Let $G$ be a nilpotent closed subgroup of the group $UT(n,\mathbb{R})$ of upper triangular matrices with $1$-s on the diagonal.

I can construct a Lie algebra from $G$ in two ways:

1. The usual Lie algebra of a matrix Lie group consisting of matrices $A\in M_n(\mathbb{R})$ for which $\exp(tA) \in G$.

2. I can take the lower central series of $G$, take a direct sum of the factors and define Lie brackets in the natural (grading respecting) way.

Are the two Lie Algebras isomorphic? If so, canonically? (I'm new to this business)
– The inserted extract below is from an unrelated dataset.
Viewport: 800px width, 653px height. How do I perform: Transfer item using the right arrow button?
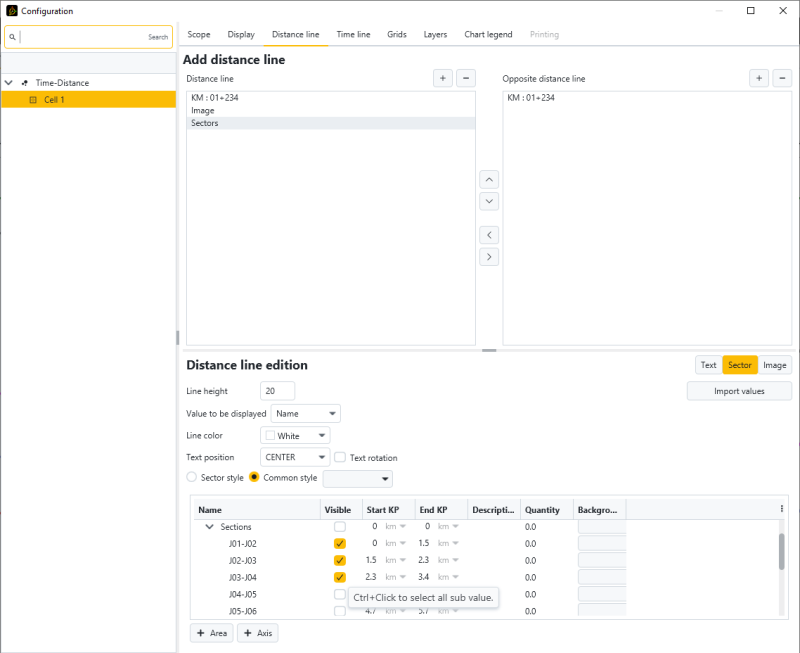(x=489, y=257)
• The second version will not immediately give you a Lie algebra over a field like the first one does (only a Lie algebra over $\mathbb{Z}$). And if you don't do some tensoring to correct this, then any finite subgroup will supply a counter example. – Tobias Kildetoft Aug 10 '17 at 12:00
• I don't understand your second construction. What's the “natural (grading respecting) way” of defining Lie brackets that you mention? And where are you defining them? – José Carlos Santos Aug 10 '17 at 12:00
• @JoséCarlosSantos This is a standard construction for nilpotent groups. The central series gives a filtration with abelian quotients and one can take the associated graded module corresponding to that, which becomes a Lie algebra over $\mathbb{Z}$ via the commutator by definition of the series. – Tobias Kildetoft Aug 10 '17 at 12:02
• @TobiasKildetoft Thanks. I didn't know it. – José Carlos Santos Aug 10 '17 at 12:05
• @TobiasKildetoft: Won't all factors be isomporphic to $\mathbb{R}^n$? How can $G$ be nontrivial finite if it lives in $UT(n,\mathbb{R})$? – Pablso Swanson Aug 10 '17 at 12:58

No. If the Lie algebra (i.e. the first construction) is denoted $\mathfrak{g}$, then the second one will be isomorphic to the associated Carnot-graded Lie algebra $\mathrm{Car}(\mathfrak{g})$.
Since there exist finite-dimensional nilpotent real Lie algebras (in dimension $\ge 5$) $\mathfrak{g}$ that are not isomorphic to their associated Carnot-graded Lie algebra, and since any finite-dimensional nilpotent real Lie algebra is isomorphic to a subalgebra of $\mathfrak{ut}(n,\mathbf{R})$ for some $n$, you get a negative answer to your question (at least for $n$ large enough, probably for all $n\ge 4$ actually).